Assigned task: Using the records below, write out the line with "The height and width of the screenshot is (420, 525)." and each line after it through the final one, exactly, and only those.

Data to examine:
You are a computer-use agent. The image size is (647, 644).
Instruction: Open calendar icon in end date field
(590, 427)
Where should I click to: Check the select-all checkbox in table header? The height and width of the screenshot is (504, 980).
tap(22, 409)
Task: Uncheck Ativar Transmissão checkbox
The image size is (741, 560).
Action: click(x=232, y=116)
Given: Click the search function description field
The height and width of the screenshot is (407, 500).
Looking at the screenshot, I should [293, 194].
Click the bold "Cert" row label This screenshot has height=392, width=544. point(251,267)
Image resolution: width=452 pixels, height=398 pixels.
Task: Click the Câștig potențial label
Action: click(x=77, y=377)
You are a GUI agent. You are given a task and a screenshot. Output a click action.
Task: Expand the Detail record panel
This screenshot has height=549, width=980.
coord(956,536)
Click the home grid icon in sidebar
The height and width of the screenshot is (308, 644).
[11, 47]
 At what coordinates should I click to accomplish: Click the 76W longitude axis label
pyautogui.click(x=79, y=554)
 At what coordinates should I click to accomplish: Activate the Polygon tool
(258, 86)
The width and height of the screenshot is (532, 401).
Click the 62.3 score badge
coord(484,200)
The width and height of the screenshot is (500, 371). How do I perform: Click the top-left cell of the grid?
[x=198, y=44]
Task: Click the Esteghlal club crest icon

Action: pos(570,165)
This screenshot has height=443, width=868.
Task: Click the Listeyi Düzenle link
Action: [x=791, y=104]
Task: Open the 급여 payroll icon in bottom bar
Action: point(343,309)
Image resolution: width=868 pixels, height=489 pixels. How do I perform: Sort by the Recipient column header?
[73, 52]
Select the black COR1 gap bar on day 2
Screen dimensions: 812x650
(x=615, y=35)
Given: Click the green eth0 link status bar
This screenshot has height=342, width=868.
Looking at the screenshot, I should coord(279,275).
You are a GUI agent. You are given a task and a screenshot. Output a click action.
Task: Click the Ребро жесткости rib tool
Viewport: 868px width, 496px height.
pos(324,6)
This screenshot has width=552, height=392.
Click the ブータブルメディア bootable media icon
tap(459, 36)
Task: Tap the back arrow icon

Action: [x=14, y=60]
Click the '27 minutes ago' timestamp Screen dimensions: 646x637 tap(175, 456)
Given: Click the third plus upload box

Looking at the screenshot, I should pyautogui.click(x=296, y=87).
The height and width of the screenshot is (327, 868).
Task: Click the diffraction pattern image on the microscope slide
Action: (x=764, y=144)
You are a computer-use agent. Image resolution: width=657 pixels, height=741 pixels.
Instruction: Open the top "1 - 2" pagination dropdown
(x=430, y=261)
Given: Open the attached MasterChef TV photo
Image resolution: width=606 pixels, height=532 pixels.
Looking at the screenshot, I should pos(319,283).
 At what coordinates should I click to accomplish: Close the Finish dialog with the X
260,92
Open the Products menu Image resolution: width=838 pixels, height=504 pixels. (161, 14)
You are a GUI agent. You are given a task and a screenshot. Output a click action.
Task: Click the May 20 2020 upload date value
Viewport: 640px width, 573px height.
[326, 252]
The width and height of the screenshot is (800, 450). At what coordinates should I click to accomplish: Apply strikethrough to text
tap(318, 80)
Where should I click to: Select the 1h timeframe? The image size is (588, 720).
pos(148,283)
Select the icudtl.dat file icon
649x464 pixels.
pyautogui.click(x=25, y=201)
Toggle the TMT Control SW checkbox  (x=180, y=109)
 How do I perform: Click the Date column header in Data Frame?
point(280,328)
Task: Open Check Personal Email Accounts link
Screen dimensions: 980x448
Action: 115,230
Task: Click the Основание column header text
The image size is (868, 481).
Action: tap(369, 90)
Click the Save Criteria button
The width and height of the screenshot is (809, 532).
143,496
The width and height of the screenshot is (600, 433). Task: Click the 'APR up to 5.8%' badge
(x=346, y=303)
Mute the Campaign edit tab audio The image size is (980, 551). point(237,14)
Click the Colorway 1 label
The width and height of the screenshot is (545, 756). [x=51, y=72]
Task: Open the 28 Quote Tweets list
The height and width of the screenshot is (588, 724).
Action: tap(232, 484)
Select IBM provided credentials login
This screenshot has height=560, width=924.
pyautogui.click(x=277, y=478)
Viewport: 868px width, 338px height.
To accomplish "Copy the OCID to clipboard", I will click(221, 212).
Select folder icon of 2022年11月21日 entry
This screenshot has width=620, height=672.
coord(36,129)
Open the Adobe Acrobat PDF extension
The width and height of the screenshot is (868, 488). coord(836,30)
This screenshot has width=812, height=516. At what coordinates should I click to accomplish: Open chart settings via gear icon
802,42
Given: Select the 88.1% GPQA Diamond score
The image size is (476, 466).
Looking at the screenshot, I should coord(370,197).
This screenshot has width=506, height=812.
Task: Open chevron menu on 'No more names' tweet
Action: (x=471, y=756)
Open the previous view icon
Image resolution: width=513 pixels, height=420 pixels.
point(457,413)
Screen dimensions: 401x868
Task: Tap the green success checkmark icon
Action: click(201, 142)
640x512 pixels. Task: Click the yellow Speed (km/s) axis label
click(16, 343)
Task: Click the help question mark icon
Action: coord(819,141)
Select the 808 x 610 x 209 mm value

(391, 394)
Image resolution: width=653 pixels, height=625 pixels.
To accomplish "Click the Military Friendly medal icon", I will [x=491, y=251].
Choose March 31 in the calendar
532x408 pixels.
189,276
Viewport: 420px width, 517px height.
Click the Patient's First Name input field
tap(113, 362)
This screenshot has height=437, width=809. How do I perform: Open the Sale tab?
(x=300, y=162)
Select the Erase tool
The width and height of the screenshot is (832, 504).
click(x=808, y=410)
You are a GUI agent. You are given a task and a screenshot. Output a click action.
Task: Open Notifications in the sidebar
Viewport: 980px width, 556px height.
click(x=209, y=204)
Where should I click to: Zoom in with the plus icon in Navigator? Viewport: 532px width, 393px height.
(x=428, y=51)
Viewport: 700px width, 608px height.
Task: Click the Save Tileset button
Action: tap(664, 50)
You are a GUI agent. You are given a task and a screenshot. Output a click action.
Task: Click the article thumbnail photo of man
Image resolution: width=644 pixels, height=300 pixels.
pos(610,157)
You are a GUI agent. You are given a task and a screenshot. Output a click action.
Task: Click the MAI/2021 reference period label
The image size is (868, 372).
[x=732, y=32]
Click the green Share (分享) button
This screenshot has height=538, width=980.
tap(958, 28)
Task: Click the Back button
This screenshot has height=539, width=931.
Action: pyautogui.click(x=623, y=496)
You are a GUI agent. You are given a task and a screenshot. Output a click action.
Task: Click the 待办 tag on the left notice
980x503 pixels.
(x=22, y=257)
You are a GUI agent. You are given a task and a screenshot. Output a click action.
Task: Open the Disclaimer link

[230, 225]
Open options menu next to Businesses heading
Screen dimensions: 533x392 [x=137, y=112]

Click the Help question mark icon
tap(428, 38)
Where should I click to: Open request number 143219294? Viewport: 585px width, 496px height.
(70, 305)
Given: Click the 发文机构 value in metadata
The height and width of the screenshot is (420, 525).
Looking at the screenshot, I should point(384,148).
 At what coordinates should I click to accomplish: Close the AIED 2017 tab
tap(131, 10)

Exercise answer:
The height and width of the screenshot is (420, 525).
Looking at the screenshot, I should point(384,148).
 At what coordinates should I click to accomplish: Close the AIED 2017 tab
tap(131, 10)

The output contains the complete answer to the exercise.